This boy is crazy. He's a freak, and I mean that in the best possible way. He's funny, loud, nuts and totally immature. It took about five minutes before I wanted to marry him. God, what is my problem? He's also considerably younger than I (ahem, six years younger, to be exact). But my crush started slowly and then leaped onto my back to squash me for awhile. I'm still a little squooshed, to tell the truth.

This boy flirted with me. Now, this boy flirts with almost EVERYBODY, but somehow I felt I was the special one. But then he never acted on any of his flirting. I got impatient. I started feeling hostile towards him (a sure sign I should not have a crush on this person because even if we did date, I would end up hating him). But I couldn't let go of my wish for New Year's Eve. My Eves are always so lousy, why oh why can't I just have a really great one for once?
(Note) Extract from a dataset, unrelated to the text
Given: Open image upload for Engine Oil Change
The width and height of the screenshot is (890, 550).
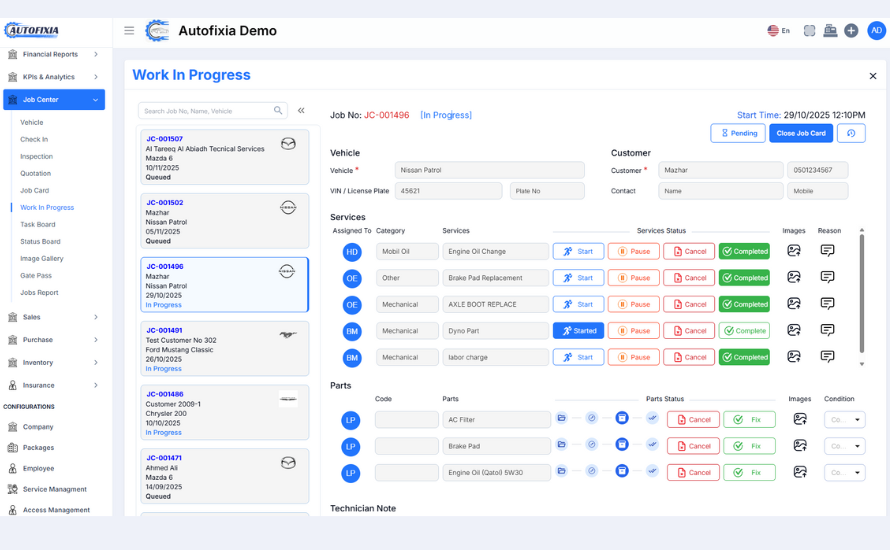Looking at the screenshot, I should pyautogui.click(x=794, y=251).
Why am I doomed to this sitcom-esque fate of having a "this-will-be-funny-in-a-few-years" story to tell on New Year's Day?

I wasn't going to ask him. I was going to sweat it out and let it pass. But I ran into him. And he was flirting with me. And he looked so cute in that sweater. I'm not much good at resistance. "What are you doing for New Year's Eve?" I casually threw out.

"I'm not sure," he answered, "my parents are in town and I might do something with them, or I might not."

Oh, what the hell. "Well, if you don't do anything with them, you should give me a call," I said.

There. It's out. You can't be more obvious than that. If there was any doubt before, that's been wiped away. I want to kiss this boy, and he knows it.

"Okay," he replies in that high tone of voice that indicates he won't be calling. So now I know what to expect. It's better this way, I think.

So I altered my wish for New Year's Eve. I gave myself two new wishes: To hear Prince's "1999" and to get kissed by a boy, any boy -- just a wee kiss. I got one of my wishes, and it was the better one anyway. I went out with some of my new work friends (also characters, like myself) of varying heights and genders. (It's a character thing to focus on height a lot, so that's why I am now obsessed with height.) Some of us met up and drove to a house party. It was far away, the house, and we ended up scrambling into the party approximately 45 seconds before 1999. I spotted my friend Blaine across the room and he came over and gave me a hug and a kiss (which is nice, but didn't go towards my wish, since I wanted a straight boy to kiss me).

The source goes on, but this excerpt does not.